Sex Work and Human Rights

Please show your support for South Korean sex workers

Jang Sehee in front of the Constitution Court, April 2015 - Photo © Research Project Korea. All Rights Reserved.

Photo: Jang Sehee in front of the Constitutional Court, April 2015
© Research Project Korea. All Rights Reserved.

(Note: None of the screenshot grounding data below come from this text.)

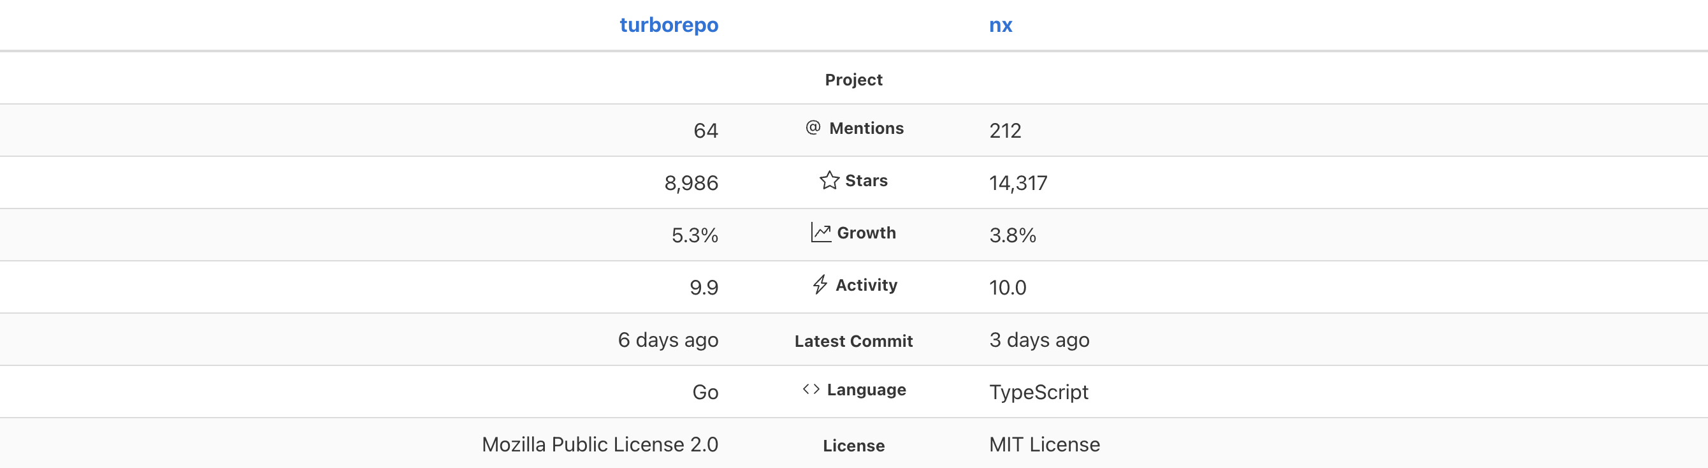
Task: Click the Project section header
Action: 853,80
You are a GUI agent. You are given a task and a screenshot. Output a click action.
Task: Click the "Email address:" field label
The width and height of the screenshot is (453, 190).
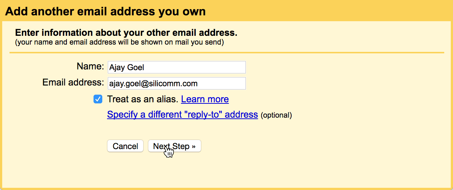coord(73,83)
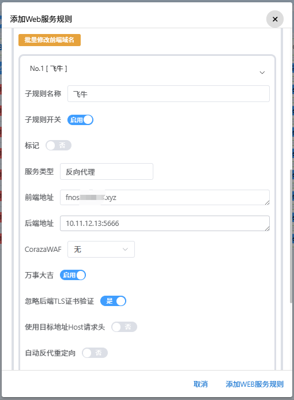
Task: Turn on 自动反代重定向 toggle
Action: tap(95, 353)
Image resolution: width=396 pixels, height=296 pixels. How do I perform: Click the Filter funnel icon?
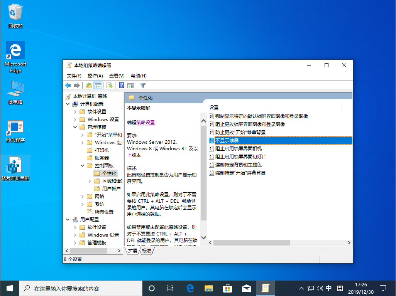[x=142, y=85]
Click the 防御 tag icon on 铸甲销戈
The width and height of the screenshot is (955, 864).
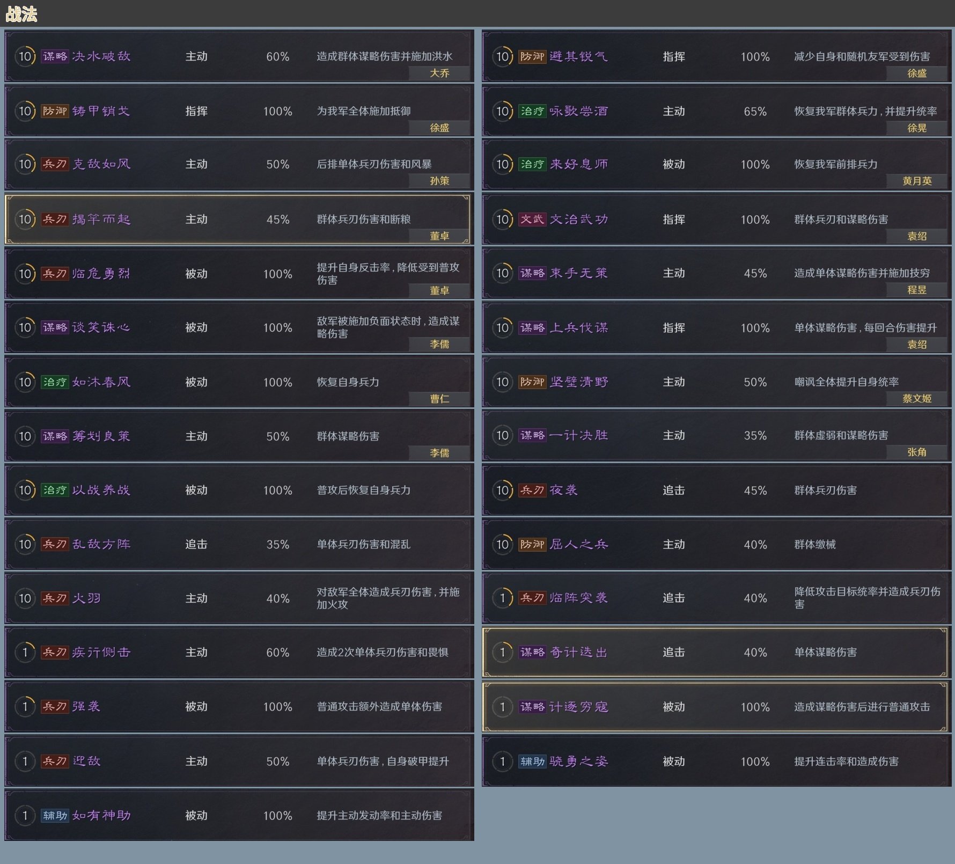pyautogui.click(x=55, y=111)
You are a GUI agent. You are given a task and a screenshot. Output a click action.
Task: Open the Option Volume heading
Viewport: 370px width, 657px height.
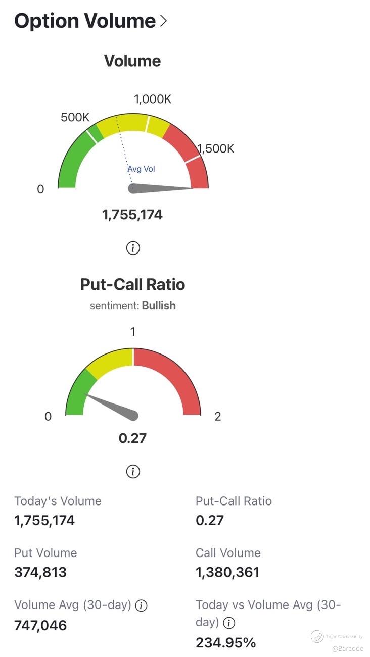[85, 21]
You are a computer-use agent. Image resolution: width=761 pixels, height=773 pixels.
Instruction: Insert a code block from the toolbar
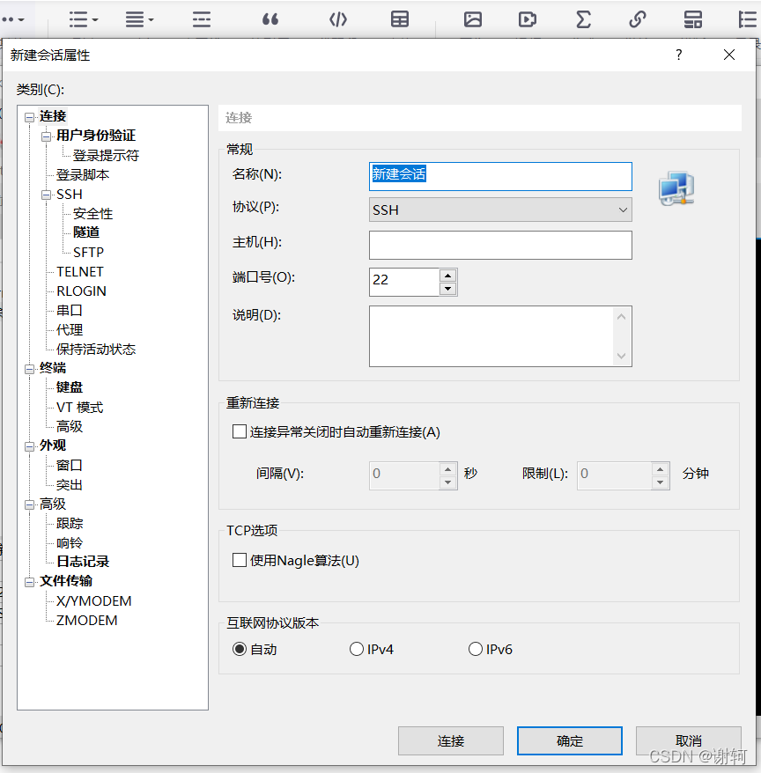click(x=338, y=18)
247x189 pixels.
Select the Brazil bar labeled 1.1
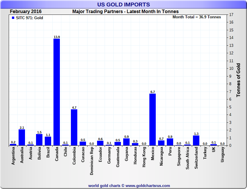click(x=48, y=141)
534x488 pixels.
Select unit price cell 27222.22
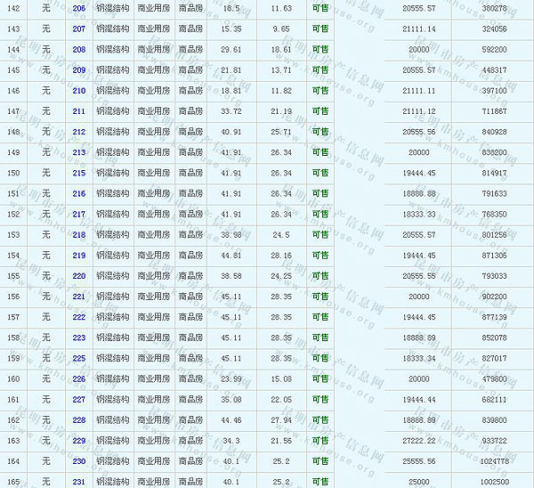tap(418, 441)
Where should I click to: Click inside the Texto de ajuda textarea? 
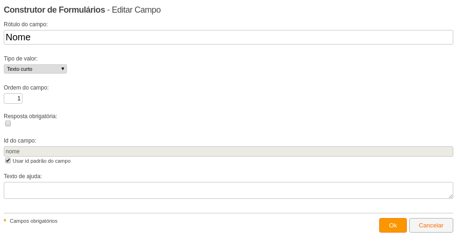click(x=229, y=190)
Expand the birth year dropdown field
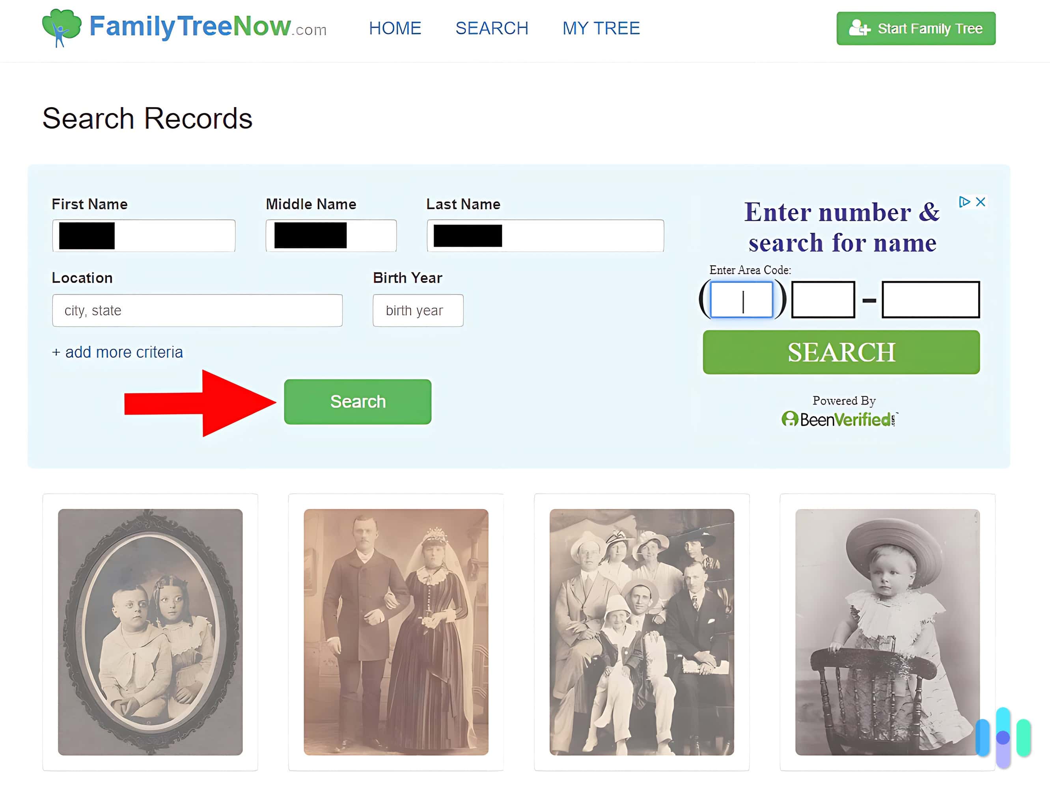This screenshot has height=788, width=1050. [x=416, y=310]
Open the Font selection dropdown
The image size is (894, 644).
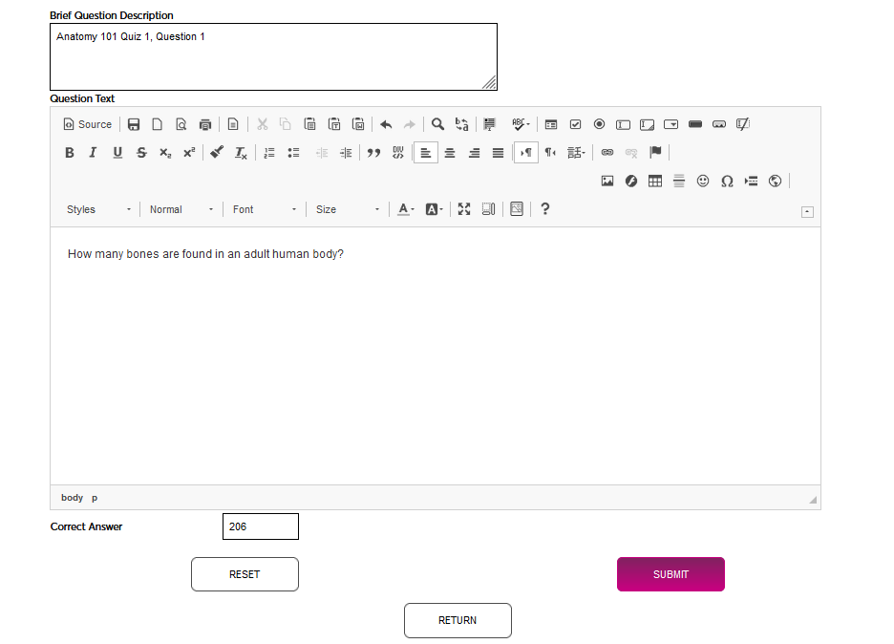tap(258, 209)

Constitutional Court rules ban on sex work constitutional

Yesterday, after over two years of deliberations and hearings, during at least one of which German news magazine DER SPIEGEL’s grossly inaccurate report about sex work in Germany was cited as “evidence”, the South Korean Constitutional Court issued its ruling on the constitutionality of the Anti-Sex Trade Laws, which criminalise all aspects of sex work. A majority of six of the nine judges ruled in favour of upholding the laws; two opposed the criminalisation of sex workers and advocated a Swedish Model-type legislation; and just one, Justice 조용호 Cho Yong Ho, opposed the constitutionality of the law entirely. In his dissent, he wrote,“The majority view insists that prostitution should not be protected by law because it harms human dignity. But nothing harms human dignity more than a threat to survival.”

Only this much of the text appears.